Так опочил Иоахим Веймарскинд (дитя Веймара?), личный номер 0 00. Сильвестру, как бывшему бухгалтеру, ничего не стоило запомнить этот номер, который до сих пор был тайной для него, а теперь давал определенное представление о вражеской армии (Сильвестр не знал, что все эти номера, перекочевавшие с шей на кресты, не более чем шифр и не имеют никакой разведывательной ценности). Сильвестра вызвали на панихиду, он играл Баха, а закончив, перешел на веселые лемковские мелодии (также, впрочем, похоронные), но это было неправильно истолковано фельдфебелем и едва не стоило скрипачу жизни.

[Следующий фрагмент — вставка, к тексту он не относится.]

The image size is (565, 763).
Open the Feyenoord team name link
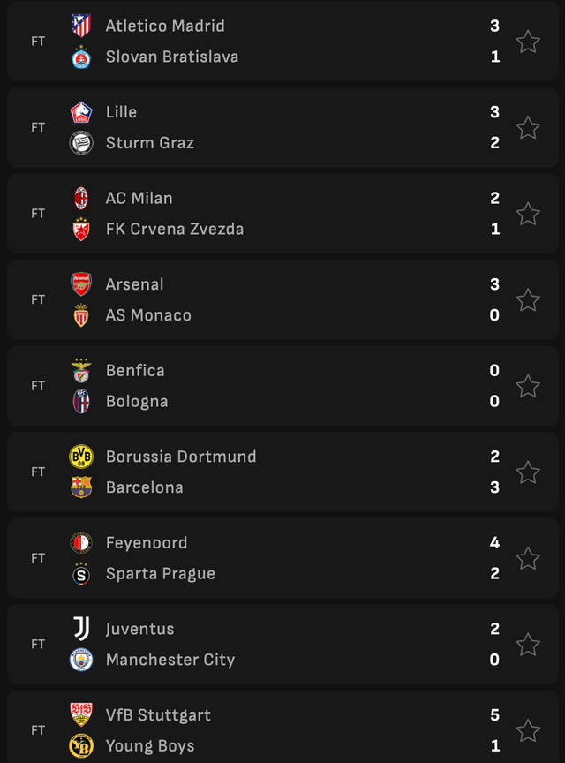(147, 542)
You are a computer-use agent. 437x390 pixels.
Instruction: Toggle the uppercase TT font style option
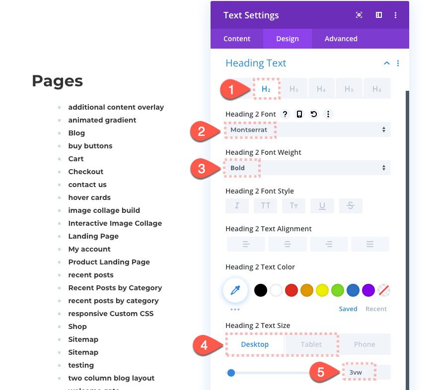265,205
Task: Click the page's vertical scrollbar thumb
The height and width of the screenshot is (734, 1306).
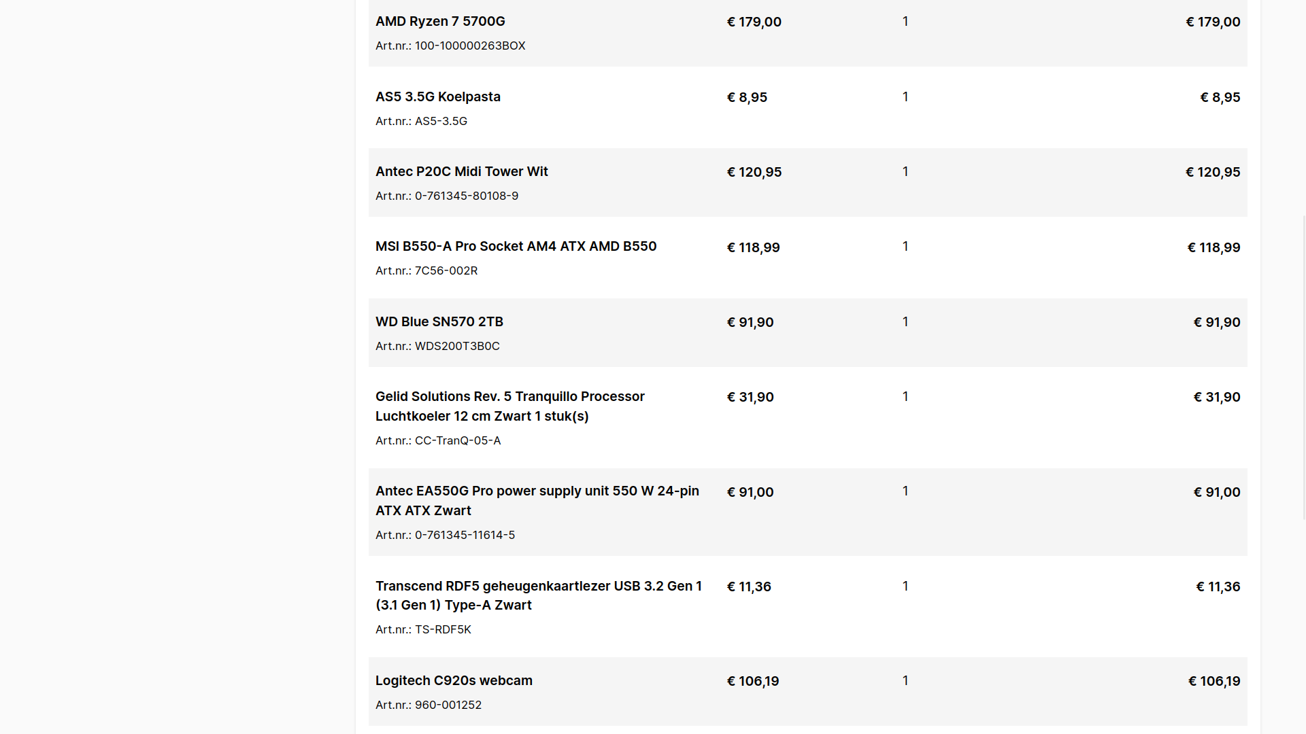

После похорон Сильвестр пошел на мельницу, к «десятому», чтобы сообщить некоторые тайны о германской армии (прежде всего — личный номер Веймарскинда) и поиграть ему на скрипке, а немцы тем временем справляли поминки, пили тывровское пиво, привезенное накануне еще самим Вей марскиндом, и всю ночь бегали в палисадник, хотя и не так свободно, как раньше, — остерегались «десятого». На похоронах фельдфебель поклялся перед погибшими непременно поймать «десятого», ведь должен же тот рано или поздно объявиться в Зеленых Млынах, или, как сказал фельдфебель, kommen nach Hause. Я, пробираясь в Зеленые Млыны, чтобы разыскать «десятого», придерживался той же мысли: он непременно придет домой, какой же лемк даже под угрозой смерти обойдет свою хату?